The trial (Lancet 2005;366:472-7) followed more than 1000 patients and allowed use of alternative monitoring equipment if catheterisation was not used. It found that use of pulmonary artery catheterisation in the UK neither improved survival nor reduced the time patients spent in hospital.
The report’s economic analysis indicated that withdrawing the device from routine use in the NHS would bring health benefits, at a cost per quality adjusted life year of £2985 (€4410; $5590), a level the authors say compares favourably with many routinely provided treatments, such as managing coronary heart disease with statins.

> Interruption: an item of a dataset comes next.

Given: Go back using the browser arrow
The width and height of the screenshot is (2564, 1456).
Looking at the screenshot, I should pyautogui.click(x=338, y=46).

Use in the UK of pulmonary artery catheterisation has declined as alternative haemodynamic monitoring methods have become available. But not all specialists in critical care thought that the report’s findings should lead to a further decline.
Andrew Rhodes, an intensive care consultant at St George’s Hospital, London, said, “There are two conclusions that can be drawn from these data. Either the use of the PAC in severely sick patients is of no benefit to the patient or the device is helpful but this has not yet been proven in a rigorous scientific fashion.”
Jukka Takala, professor of intensive care medicine at Bern University Hospital, said the important question was how the device was being used. “You could present the same arguments for any device used in monitoring critically ill patients. It is a questionable approach to criticise technologies when you should actually ask the question of whether we know what we are doing with them.”